-- RECORD EXCERPTS follows --

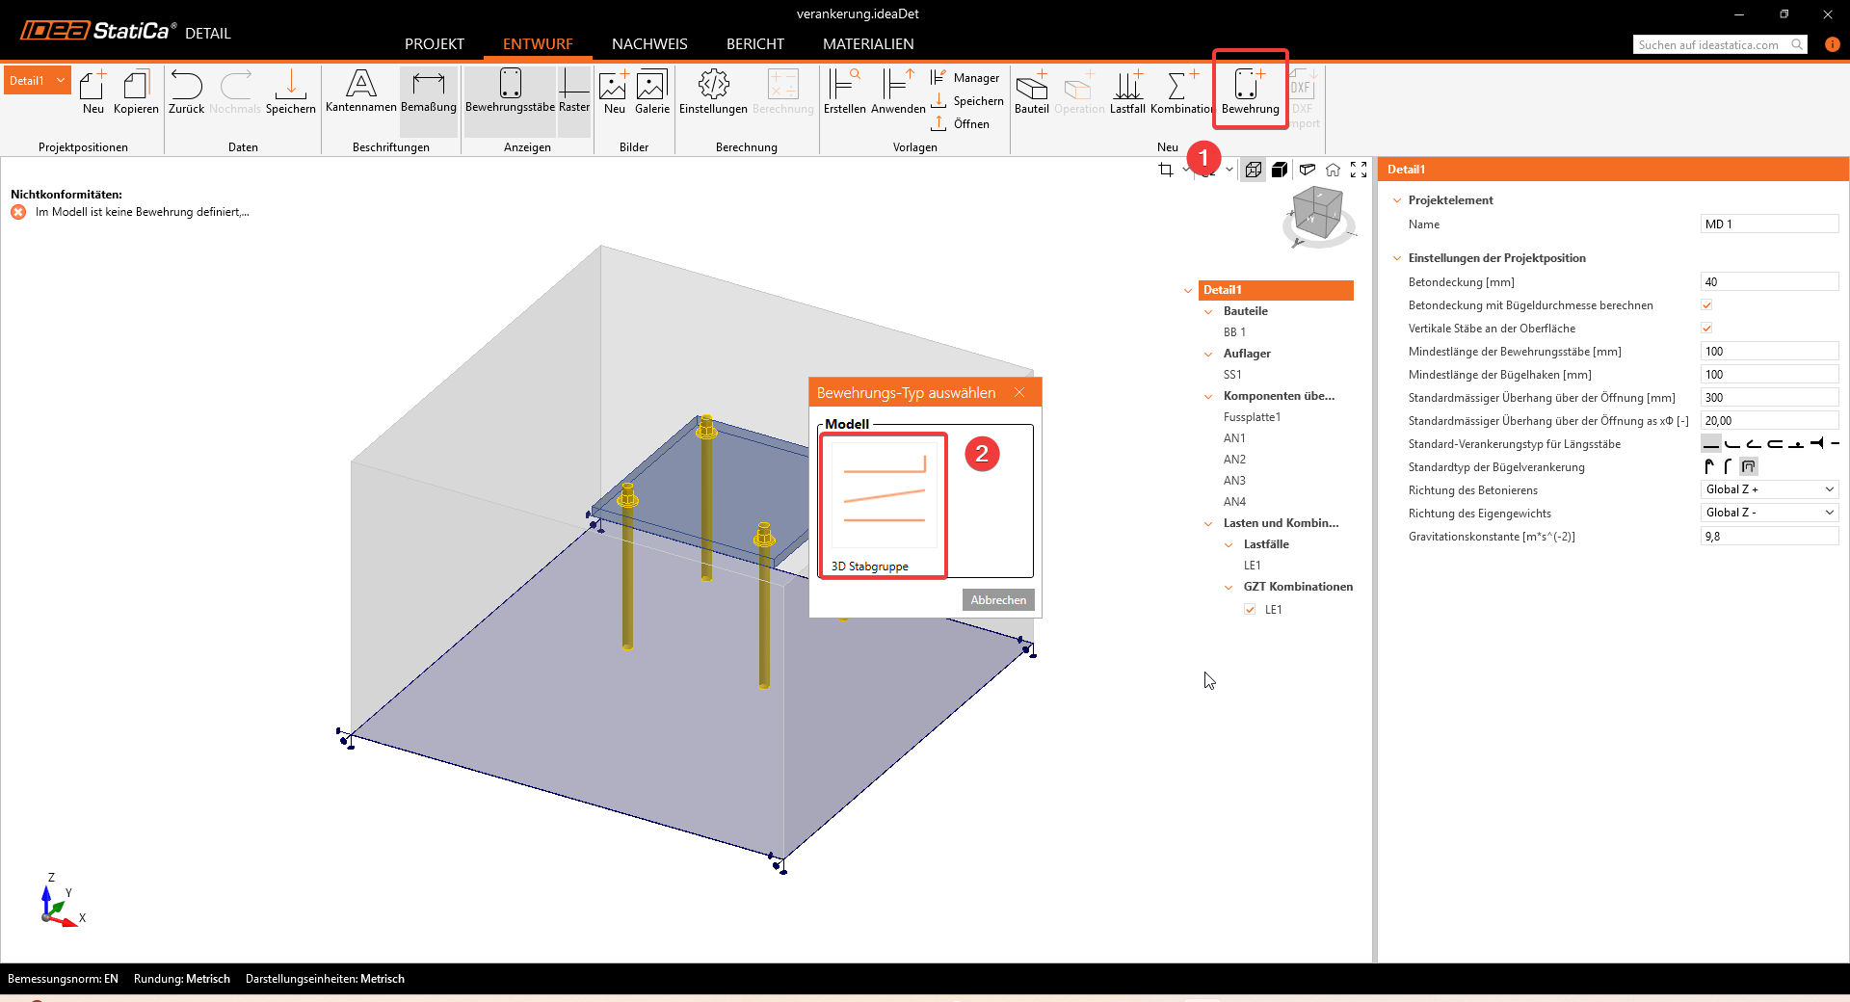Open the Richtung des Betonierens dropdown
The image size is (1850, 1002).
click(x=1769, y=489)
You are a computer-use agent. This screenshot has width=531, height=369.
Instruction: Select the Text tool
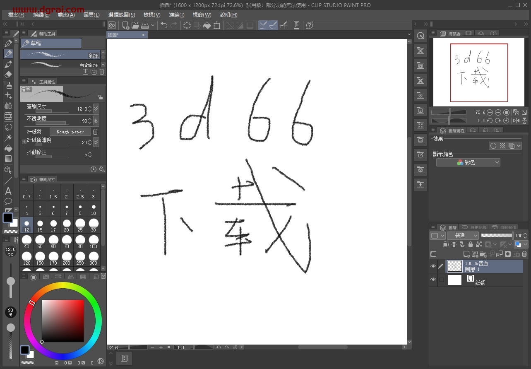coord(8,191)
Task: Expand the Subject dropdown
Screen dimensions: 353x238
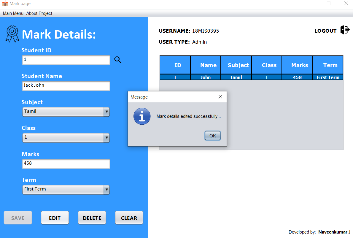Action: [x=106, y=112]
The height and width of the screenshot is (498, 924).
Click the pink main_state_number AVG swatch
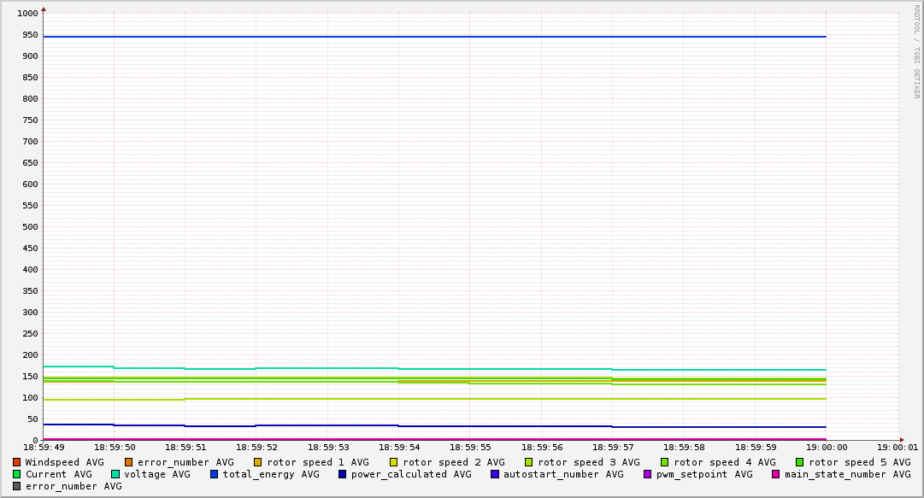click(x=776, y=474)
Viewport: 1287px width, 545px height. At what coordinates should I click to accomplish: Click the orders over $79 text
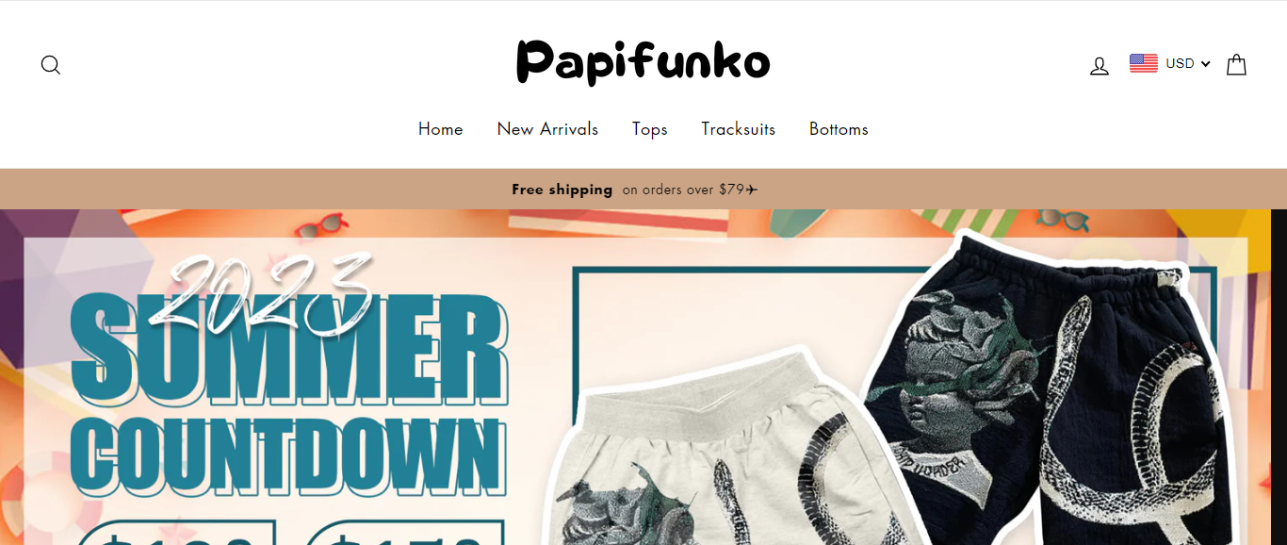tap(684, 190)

-- RECORD EXCERPTS concluded --

EXERCISE:
Check each line above for "screenshot" and state how many match, answering with only the number.

RESULT OF THE EXERCISE:
2